Des analyses de chlore libre ont été effectuées par les trois méthodes étudiées précédemment sur des échantillons d’eaux filtrées (filière biologique), dopées en ammoniaque puis sous-chlorées et sur-chlorées. Les résultats obtenus par les différentes méthodes sont identiques à ± 0,05 mg/l de chlore libre (figures 10 et 11).

CONCLUSION

De cette étude il résulte que les méthodes colorimétriques présentent l’avantage de déterminer directement le chlore libre par rapport à la méthode iodométrique (titrimétrique ou colorimétrique). Elles offrent par ailleurs une meilleure sensibilité et spécificité.

Parmi les méthodes colorimétriques, la plus sensible est celle utilisant la syringaldazine, qui de plus est la moins sujette aux interférences.

Des techniques électrochimiques telles la voltampérométrie, l’ampérométrie permettent aussi le dosage du chlore libre.
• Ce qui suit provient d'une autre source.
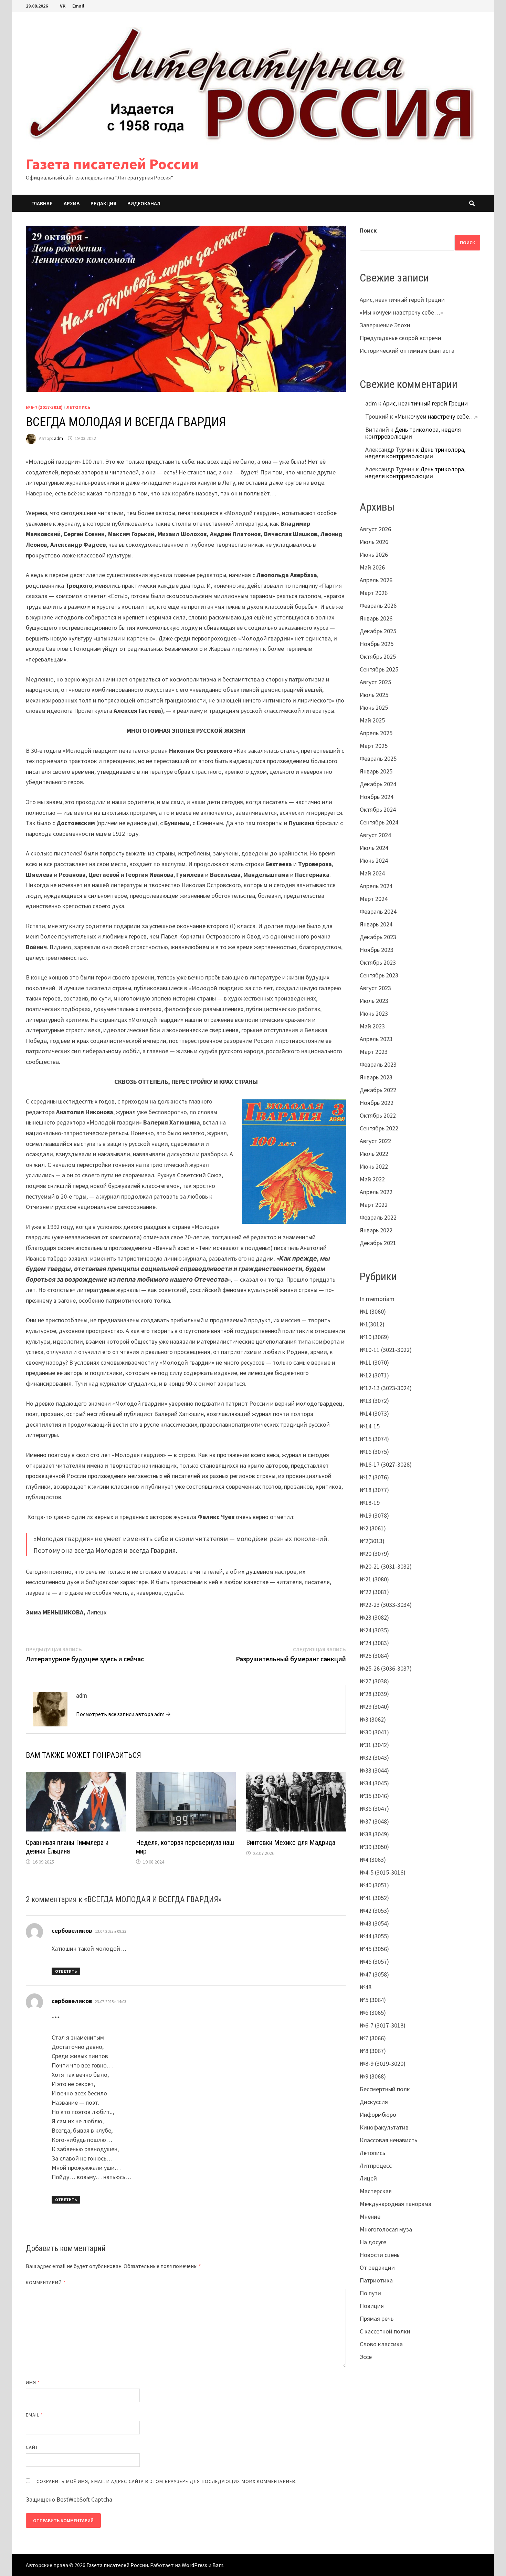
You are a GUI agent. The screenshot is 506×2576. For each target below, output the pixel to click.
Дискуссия (374, 2102)
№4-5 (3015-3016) (382, 1872)
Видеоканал (143, 203)
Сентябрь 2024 (379, 822)
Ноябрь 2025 (376, 644)
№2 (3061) (373, 1528)
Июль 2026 (374, 542)
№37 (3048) (374, 1821)
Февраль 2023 (378, 1064)
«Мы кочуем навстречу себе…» (401, 312)
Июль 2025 (374, 695)
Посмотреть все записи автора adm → (123, 1714)
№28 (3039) (374, 1694)
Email (78, 6)
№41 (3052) (374, 1898)
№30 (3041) (374, 1732)
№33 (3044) (374, 1770)
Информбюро (378, 2114)
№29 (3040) (374, 1707)
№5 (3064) (373, 2000)
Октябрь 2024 (378, 809)
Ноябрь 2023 (376, 950)
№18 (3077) (374, 1490)
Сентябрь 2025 (379, 669)
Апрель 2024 (376, 886)
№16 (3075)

Elles semblent toutefois complexes d’utilisation et sujettes aux interférences des chloramines.

BIBLIOGRAPHIE

(1) Projet de norme internationale, partie 3, ISO / DIS 7393/3 (7-1985).

(2) B. Saunier, Y. Regnier, Mesures en continu du chlore libre, L’eau, l'industrie, les Nuisances, 43-49 (1983).

(3) A.F.N.O.R., Eaux méthodes d’essai, Recueil de normes françaises, T90-037, T90-038, 304-322, 3ᵉ édition Paris (1986).

(4) Y. Cooper, N.M. Roscher and R.A. Slifker, Journal A W W A, 0003-150X / 82 / 070362-070362-06, 362-368 (1982).

(5) R. Bauer, C.O. Rupe, Analytical chemistry, 43, n° 3, 421-425 (1971).

(6) Y. Rodier, L’Analyse de l’eau, 7ᵉ édition Dunod Paris (1984).

(7) Standard Methods for the examination of water and waste water A P H A, A W W A and W P C F, 16ᵉ edition (1985).